Instructions for the task: Once the line containing "Meet the Makers (49, 1290)" is found in the records below, return it and each following line exactly, up to and including the line containing "[ページトップへ移動] (908, 2355)", and nothing else.

────────────────

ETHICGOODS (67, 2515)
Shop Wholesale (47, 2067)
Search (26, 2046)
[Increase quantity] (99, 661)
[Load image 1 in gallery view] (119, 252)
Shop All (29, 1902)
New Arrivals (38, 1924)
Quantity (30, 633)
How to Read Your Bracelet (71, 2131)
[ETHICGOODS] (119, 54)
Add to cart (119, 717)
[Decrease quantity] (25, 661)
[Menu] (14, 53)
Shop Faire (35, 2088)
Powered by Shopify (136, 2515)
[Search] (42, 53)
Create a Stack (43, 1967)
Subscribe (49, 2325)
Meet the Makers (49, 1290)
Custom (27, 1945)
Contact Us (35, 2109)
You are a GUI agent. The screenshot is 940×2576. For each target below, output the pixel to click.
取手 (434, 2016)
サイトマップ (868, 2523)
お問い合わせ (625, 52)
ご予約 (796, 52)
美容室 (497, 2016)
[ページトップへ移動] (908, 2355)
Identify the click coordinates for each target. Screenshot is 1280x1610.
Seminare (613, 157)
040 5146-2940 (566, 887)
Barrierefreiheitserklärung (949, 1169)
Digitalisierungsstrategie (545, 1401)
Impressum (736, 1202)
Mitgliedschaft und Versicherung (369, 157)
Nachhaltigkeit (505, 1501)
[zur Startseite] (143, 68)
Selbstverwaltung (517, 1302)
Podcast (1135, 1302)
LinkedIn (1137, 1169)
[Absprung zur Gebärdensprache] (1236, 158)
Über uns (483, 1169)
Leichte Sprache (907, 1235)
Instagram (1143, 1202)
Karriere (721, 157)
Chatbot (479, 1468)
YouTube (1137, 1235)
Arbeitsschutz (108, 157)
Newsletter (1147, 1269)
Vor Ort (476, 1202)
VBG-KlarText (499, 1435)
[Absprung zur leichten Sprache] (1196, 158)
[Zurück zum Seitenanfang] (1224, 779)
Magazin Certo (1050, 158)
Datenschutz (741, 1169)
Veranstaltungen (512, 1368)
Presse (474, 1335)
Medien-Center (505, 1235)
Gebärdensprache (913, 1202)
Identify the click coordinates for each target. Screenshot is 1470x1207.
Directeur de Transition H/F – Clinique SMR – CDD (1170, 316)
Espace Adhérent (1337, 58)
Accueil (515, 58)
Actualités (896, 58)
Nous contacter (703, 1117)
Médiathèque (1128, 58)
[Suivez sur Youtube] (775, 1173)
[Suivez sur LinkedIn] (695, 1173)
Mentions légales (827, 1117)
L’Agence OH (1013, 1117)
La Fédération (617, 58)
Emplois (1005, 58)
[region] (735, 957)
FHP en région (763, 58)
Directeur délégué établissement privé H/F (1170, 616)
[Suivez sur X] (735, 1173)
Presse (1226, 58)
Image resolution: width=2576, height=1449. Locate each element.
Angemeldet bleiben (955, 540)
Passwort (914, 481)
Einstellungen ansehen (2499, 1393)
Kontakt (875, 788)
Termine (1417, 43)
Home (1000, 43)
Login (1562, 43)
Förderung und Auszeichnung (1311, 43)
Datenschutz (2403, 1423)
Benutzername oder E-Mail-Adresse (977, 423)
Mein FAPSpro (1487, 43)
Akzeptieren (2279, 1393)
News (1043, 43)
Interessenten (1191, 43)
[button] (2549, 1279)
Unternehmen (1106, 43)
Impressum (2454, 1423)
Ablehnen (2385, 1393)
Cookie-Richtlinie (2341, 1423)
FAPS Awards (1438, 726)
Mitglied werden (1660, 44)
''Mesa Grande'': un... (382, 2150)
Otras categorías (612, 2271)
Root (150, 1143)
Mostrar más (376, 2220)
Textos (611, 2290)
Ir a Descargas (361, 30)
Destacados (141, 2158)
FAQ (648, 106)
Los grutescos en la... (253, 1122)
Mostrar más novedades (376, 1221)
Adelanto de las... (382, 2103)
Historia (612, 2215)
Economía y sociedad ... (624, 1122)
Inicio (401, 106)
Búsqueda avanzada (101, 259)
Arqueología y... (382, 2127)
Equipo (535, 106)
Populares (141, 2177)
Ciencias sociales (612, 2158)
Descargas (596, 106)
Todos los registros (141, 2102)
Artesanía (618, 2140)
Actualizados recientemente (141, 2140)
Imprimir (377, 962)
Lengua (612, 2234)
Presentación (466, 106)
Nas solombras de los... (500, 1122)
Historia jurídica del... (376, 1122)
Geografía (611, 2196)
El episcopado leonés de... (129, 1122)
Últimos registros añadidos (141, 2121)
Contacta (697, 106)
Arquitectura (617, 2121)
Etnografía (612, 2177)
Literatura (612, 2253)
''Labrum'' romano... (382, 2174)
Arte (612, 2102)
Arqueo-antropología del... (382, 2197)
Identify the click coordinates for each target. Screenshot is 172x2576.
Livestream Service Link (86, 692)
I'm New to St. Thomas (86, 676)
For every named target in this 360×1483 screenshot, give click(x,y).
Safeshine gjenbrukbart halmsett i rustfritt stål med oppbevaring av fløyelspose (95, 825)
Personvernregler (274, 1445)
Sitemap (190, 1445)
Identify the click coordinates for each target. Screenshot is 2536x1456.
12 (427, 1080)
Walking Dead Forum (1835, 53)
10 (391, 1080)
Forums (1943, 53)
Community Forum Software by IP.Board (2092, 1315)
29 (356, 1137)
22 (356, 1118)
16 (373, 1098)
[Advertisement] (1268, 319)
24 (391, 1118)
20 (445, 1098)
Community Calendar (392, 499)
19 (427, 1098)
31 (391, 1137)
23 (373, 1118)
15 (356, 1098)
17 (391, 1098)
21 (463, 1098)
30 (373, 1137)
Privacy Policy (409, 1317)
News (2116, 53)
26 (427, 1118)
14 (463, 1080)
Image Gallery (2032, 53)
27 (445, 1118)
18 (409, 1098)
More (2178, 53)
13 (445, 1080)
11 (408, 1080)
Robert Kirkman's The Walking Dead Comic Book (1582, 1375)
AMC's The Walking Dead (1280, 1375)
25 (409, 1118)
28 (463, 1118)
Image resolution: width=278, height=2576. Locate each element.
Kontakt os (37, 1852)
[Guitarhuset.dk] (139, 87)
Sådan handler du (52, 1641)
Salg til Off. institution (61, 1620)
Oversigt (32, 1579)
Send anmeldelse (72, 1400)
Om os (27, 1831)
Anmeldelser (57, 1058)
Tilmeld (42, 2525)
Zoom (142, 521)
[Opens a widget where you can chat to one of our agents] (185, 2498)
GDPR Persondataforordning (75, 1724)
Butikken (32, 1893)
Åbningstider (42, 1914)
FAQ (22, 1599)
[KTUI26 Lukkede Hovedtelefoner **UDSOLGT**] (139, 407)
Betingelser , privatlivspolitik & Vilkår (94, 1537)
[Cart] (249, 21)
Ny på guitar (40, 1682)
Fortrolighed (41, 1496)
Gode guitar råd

────────────────

Result of the task:
Meet the Makers (49, 1290)
Custom (27, 1945)
Contact Us (35, 2109)
You are a GUI agent. The screenshot is 940×2576. For each target below, output the pixel to click.
取手 (434, 2016)
サイトマップ (868, 2523)
お問い合わせ (625, 52)
ご予約 (796, 52)
美容室 (497, 2016)
[ページトップへ移動] (908, 2355)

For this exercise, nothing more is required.